Aisha stared up the tree—way, way up—and despite not normally having any fear of heights, the backs of her knees wobbled, and her stomach turned to jelly. Jase had already removed as many of the branches as he could reach from the ground—which explained the mountains of sap-dripping limbs she’d had to maneuver around to find him. Missing its lower branches did nothing to make the tree look less formidable, however. If anything, the rough knobs and patches of angry pink flesh showing where bark had been sliced away only made the monster seem taller and scarier. Jase wasn’t really going to climb to the top of that. Was he?
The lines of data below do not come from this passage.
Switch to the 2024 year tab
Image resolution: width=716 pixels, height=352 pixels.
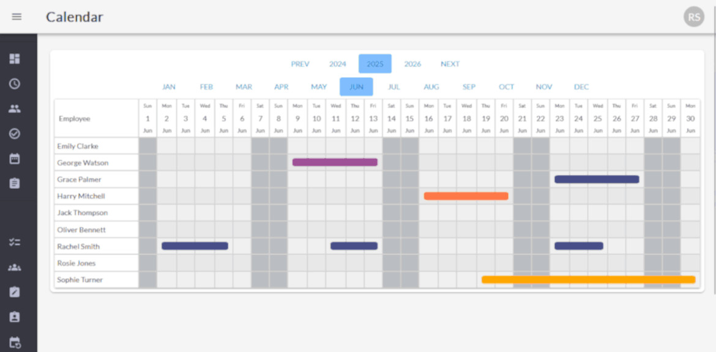(337, 64)

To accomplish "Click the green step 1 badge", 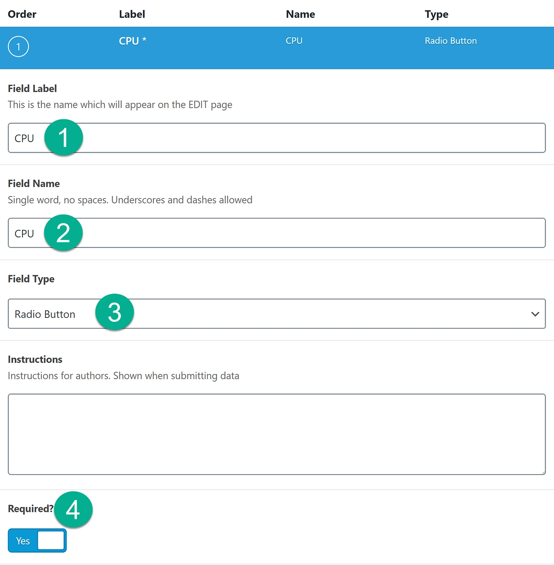I will pos(64,137).
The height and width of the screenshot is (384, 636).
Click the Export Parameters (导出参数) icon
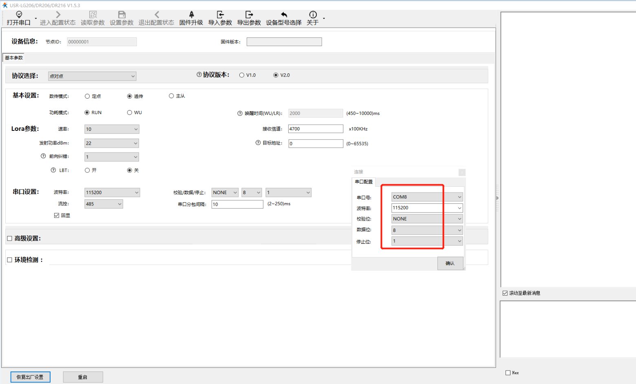pos(249,15)
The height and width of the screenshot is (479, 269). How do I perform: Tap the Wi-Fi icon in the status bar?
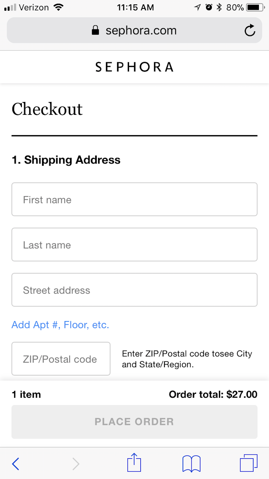click(59, 7)
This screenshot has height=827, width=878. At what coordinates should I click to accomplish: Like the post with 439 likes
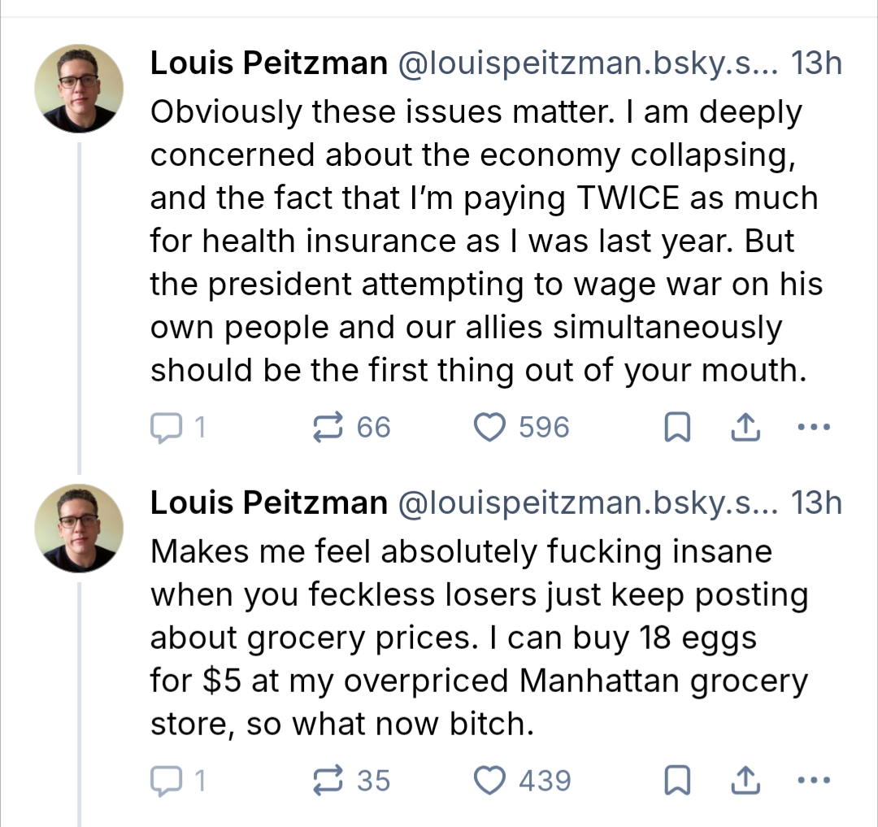[489, 781]
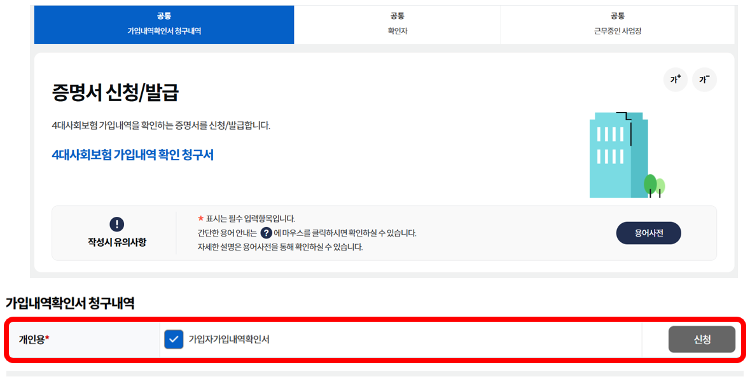This screenshot has width=750, height=379.
Task: Click the 용어사전 button
Action: tap(648, 233)
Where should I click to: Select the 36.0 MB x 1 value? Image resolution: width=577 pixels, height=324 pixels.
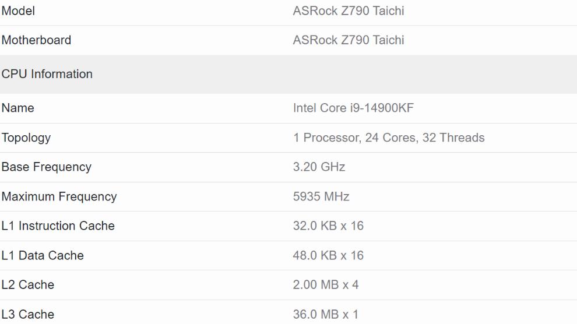tap(325, 314)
She turned back to Jase, so thoroughly shocked that she forgot to be guarded and on the offensive. “You’re kidding me, right?”
He glanced up from where he was sitting on the fresh stump of a much smaller tree, fastening wicked-looking spikes to his boots with a series of straps and buckles. “What’s to kid about? It’s gotta come down.”
“And so you’re going to climb it, just like that—with a chainsaw?”
Jase nodded like it was perfectly normal behavior. He stood, flexed his feet, then stooped to readjust his boots. “Yeah. It’s too close to Chinook cabin, and too tall to fall in one swoop. It needs to come down in pieces, so it won’t take out the building—or snag any nearby trees and knock them onto other cabins or what have you.”
“And I’m . . . spotting for you. Which basically means . . . watching in case you fall from a huge tree, armed with a running chainsaw.”
Jase gave each strap another firm tug, rocked back and forth a bit, and finally seemed satisfied by how they felt. Maybe for the first time since they met, he didn’t look slightly past her or away when he talked to her. He met her gaze directly and Aisha was unhappily hit with a zinging sensation. He had the most beautiful eyes she’d ever seen, though sexy was also an incredibly fitting adjective. Heavy lidded with lovely long lashes and the most interesting irises—cool gray-blue, with brown rings at their outer edge. He seemed surprised by the eye contact too but didn’t break it. Just gave a slow smile.
“Well, hopefully, I’ll manage to toss the saw if I start coming down—so it won’t land on top of me. If I yell ‘heads up,’ run.”
“You’ve got to be—”
“Yeah,” he agreed quickly, ducking his head and averting his eyes again with the shyness she was more used to from him. “I’m kidding. I’ll be fine. Don’t worry. I’ve done this a lot. You’re really just here for Callum’s peace of mind—but if I do happen to fall, don’t bother with the ambulance. Just call the coroner right off the bat.”
“Not funny.”
But it kind of was. They both smiled a little and Aisha felt . . . weird.
As Jase harnessed himself to the tree, sunk his spikes into the trunk, and started to climb, any humor about how nuts he was disappeared. “Please be careful,” she called earnestly.
He looked over his shoulder and for half a second seemed touched by her concern. Then he grinned in a surprisingly cocky way. “Careful’s for pussies.”
So he was just your typical arrogant guy after all. His obliviousness to the dangers of his work, and his casual use of a word she hated made Aisha irritable again—a state she was far more comfortable with, regarding him. It was a bit ironic though, to find herself on firm ground once more, as he moved steadily away from it.
She traversed the distance they’d agreed on, about two hundred feet or so, far out of the range of where any of the sections might fall, or so they hoped. Then turned and watched him scurry up the tree, like he wasn’t carrying a saw that was probably a third of his bodyweight, while wearing the world’s heaviest steel-toed boots, and cumbersome leather pants.
That first time she’d laid eyes on Jase, she’d been awestruck by his height and his superhero physique, but now she got it. He wasn’t born with it, or not all of it, at least. He was built from the crazy amount of physical work he did for his living—so fit that he made even the most strenuous tasks look effortless.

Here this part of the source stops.